■ **Required work**
Copy out the entire post headed "PCR Protocol" word for word, with nothing changed.

■ **Selected excerpt**
=-=-=-=-=

PCR Protocol

On Wednesday (Dec. 12, 2012), I did my safety training so I can get my own access ID to building. The training was online-based and pretty simple, and I ended up spending about 2 hours on it. I didn't get my ID right away because the person in charge was off that day. After my training, I went to Dr. Koffas, but since there was only about 40 min left, he didn't assign any project to me. At the last 10 min, he introduced me to his another post-doc, Eun Ji, whom I will be working with next week. It was such a coincidence because I had met her in the lab when I was with Namita the other day. She was very outgoing and nice. I also met few of Dr. Koffas' research group members too because they were going to have a group meeting. However, because I was running out of time, I couldn't join them. Nonetheless, I hope after I have gone to my internship for a few times, I can join several group meetings as Ms. Mroczka told me those group meetings are the most interesting part of a research. Anyways, although I didn't do much on that day, I was looking forward to working with Eun Ji and do some fun experiments:)

=-=-=-=-=

■ **Dataset extract**

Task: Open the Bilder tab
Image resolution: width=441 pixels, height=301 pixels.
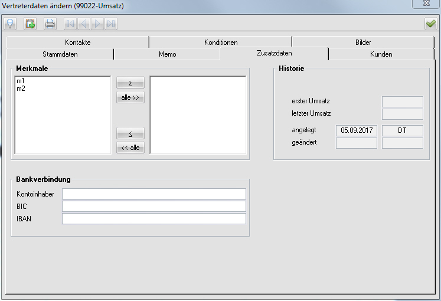Action: pyautogui.click(x=363, y=42)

=-=-=-=-=

■ **Solution**
PCR Protocol

On Wednesday (Dec. 12, 2012), I did my safety training so I can get my own access ID to building. The training was online-based and pretty simple, and I ended up spending about 2 hours on it. I didn't get my ID right away because the person in charge was off that day. After my training, I went to Dr. Koffas, but since there was only about 40 min left, he didn't assign any project to me. At the last 10 min, he introduced me to his another post-doc, Eun Ji, whom I will be working with next week. It was such a coincidence because I had met her in the lab when I was with Namita the other day. She was very outgoing and nice. I also met few of Dr. Koffas' research group members too because they were going to have a group meeting. However, because I was running out of time, I couldn't join them. Nonetheless, I hope after I have gone to my internship for a few times, I can join several group meetings as Ms. Mroczka told me those group meetings are the most interesting part of a research. Anyways, although I didn't do much on that day, I was looking forward to working with Eun Ji and do some fun experiments:)